Aim of the exercise -
The entries below should be transcribed in their entirety, exactly as written.

[Start of section]

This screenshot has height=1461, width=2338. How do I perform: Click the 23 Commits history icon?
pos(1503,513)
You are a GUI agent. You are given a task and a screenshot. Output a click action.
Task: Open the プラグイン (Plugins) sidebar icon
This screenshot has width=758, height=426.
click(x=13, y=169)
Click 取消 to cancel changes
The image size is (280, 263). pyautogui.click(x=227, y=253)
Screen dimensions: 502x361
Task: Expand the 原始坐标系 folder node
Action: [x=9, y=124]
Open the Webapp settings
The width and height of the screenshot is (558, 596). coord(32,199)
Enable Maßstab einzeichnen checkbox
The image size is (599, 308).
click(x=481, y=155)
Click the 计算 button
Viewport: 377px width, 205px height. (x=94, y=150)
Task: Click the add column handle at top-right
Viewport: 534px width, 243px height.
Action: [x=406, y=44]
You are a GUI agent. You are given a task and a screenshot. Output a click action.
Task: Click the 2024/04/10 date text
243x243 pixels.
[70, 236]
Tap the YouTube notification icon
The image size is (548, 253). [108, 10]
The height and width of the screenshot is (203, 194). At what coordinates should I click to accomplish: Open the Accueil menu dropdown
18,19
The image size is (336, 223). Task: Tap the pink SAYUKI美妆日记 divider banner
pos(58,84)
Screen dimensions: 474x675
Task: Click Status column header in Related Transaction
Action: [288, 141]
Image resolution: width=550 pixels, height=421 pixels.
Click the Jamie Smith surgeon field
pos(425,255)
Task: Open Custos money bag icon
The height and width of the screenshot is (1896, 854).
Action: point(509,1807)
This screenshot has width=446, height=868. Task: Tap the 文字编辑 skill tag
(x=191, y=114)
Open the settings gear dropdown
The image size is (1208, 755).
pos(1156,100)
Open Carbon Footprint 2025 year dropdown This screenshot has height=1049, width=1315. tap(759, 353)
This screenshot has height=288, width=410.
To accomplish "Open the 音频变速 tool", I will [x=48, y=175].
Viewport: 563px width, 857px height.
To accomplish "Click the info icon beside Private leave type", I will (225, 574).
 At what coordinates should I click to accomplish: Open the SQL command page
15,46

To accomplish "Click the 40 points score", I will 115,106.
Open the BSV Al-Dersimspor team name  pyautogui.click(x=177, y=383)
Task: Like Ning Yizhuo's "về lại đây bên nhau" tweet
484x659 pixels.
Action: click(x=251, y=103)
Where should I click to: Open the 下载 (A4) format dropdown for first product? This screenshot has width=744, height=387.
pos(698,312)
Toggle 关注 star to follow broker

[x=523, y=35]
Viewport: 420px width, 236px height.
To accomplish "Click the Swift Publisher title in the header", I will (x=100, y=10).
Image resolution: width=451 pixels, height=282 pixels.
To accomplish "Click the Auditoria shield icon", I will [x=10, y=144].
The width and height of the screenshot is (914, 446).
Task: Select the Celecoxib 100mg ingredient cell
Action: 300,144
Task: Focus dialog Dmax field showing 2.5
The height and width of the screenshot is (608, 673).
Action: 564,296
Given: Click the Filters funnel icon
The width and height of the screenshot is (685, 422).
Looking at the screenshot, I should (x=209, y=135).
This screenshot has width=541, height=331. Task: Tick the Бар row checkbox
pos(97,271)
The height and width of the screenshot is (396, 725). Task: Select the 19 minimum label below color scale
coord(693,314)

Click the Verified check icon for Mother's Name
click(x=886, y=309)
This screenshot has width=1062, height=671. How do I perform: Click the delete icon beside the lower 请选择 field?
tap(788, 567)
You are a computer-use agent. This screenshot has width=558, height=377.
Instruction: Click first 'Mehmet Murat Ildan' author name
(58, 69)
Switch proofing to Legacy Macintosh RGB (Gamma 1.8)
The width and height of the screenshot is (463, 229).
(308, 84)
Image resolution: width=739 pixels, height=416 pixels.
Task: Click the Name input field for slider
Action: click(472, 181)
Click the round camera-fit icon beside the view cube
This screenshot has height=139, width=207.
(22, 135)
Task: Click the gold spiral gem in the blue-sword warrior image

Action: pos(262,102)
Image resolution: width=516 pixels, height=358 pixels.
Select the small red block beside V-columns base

[End of section]

Reply to the task -
This screenshot has height=1461, width=2338. How do I perform: Click the 23 Commits history icon?
pos(1503,513)
You are a GUI agent. You are given a task and a screenshot. Output a click action.
Task: Open the プラグイン (Plugins) sidebar icon
This screenshot has width=758, height=426.
click(x=13, y=169)
Click 取消 to cancel changes
The image size is (280, 263). pyautogui.click(x=227, y=253)
Screen dimensions: 502x361
Task: Expand the 原始坐标系 folder node
Action: [x=9, y=124]
Open the Webapp settings
The width and height of the screenshot is (558, 596). coord(32,199)
Enable Maßstab einzeichnen checkbox
The image size is (599, 308).
click(x=481, y=155)
Click the 计算 button
Viewport: 377px width, 205px height. (x=94, y=150)
Task: Click the add column handle at top-right
Viewport: 534px width, 243px height.
Action: [x=406, y=44]
You are a GUI agent. You are given a task and a screenshot. Output a click action.
Task: Click the 2024/04/10 date text
243x243 pixels.
[70, 236]
Tap the YouTube notification icon
The image size is (548, 253). [108, 10]
The height and width of the screenshot is (203, 194). At what coordinates should I click to accomplish: Open the Accueil menu dropdown
18,19
The image size is (336, 223). Task: Tap the pink SAYUKI美妆日记 divider banner
pos(58,84)
Screen dimensions: 474x675
Task: Click Status column header in Related Transaction
Action: [288, 141]
Image resolution: width=550 pixels, height=421 pixels.
Click the Jamie Smith surgeon field
pos(425,255)
Task: Open Custos money bag icon
The height and width of the screenshot is (1896, 854).
Action: point(509,1807)
This screenshot has width=446, height=868. Task: Tap the 文字编辑 skill tag
(x=191, y=114)
Open the settings gear dropdown
The image size is (1208, 755).
pos(1156,100)
Open Carbon Footprint 2025 year dropdown This screenshot has height=1049, width=1315. tap(759, 353)
This screenshot has height=288, width=410.
To accomplish "Open the 音频变速 tool", I will [x=48, y=175].
Viewport: 563px width, 857px height.
To accomplish "Click the info icon beside Private leave type", I will (225, 574).
 At what coordinates should I click to accomplish: Open the SQL command page
15,46

To accomplish "Click the 40 points score", I will 115,106.
Open the BSV Al-Dersimspor team name  pyautogui.click(x=177, y=383)
Task: Like Ning Yizhuo's "về lại đây bên nhau" tweet
484x659 pixels.
Action: click(x=251, y=103)
Where should I click to: Open the 下载 (A4) format dropdown for first product? This screenshot has width=744, height=387.
pos(698,312)
Toggle 关注 star to follow broker

[x=523, y=35]
Viewport: 420px width, 236px height.
To accomplish "Click the Swift Publisher title in the header", I will (x=100, y=10).
Image resolution: width=451 pixels, height=282 pixels.
To accomplish "Click the Auditoria shield icon", I will [x=10, y=144].
The width and height of the screenshot is (914, 446).
Task: Select the Celecoxib 100mg ingredient cell
Action: 300,144
Task: Focus dialog Dmax field showing 2.5
The height and width of the screenshot is (608, 673).
Action: 564,296
Given: Click the Filters funnel icon
The width and height of the screenshot is (685, 422).
Looking at the screenshot, I should (x=209, y=135).
This screenshot has width=541, height=331. Task: Tick the Бар row checkbox
pos(97,271)
The height and width of the screenshot is (396, 725). Task: Select the 19 minimum label below color scale
coord(693,314)

Click the Verified check icon for Mother's Name
click(x=886, y=309)
This screenshot has width=1062, height=671. How do I perform: Click the delete icon beside the lower 请选择 field?
tap(788, 567)
You are a computer-use agent. This screenshot has width=558, height=377.
Instruction: Click first 'Mehmet Murat Ildan' author name
(58, 69)
Switch proofing to Legacy Macintosh RGB (Gamma 1.8)
The width and height of the screenshot is (463, 229).
(308, 84)
Image resolution: width=739 pixels, height=416 pixels.
Task: Click the Name input field for slider
Action: click(472, 181)
Click the round camera-fit icon beside the view cube
This screenshot has height=139, width=207.
(22, 135)
Task: Click the gold spiral gem in the blue-sword warrior image

Action: pos(262,102)
Image resolution: width=516 pixels, height=358 pixels.
Select the small red block beside V-columns base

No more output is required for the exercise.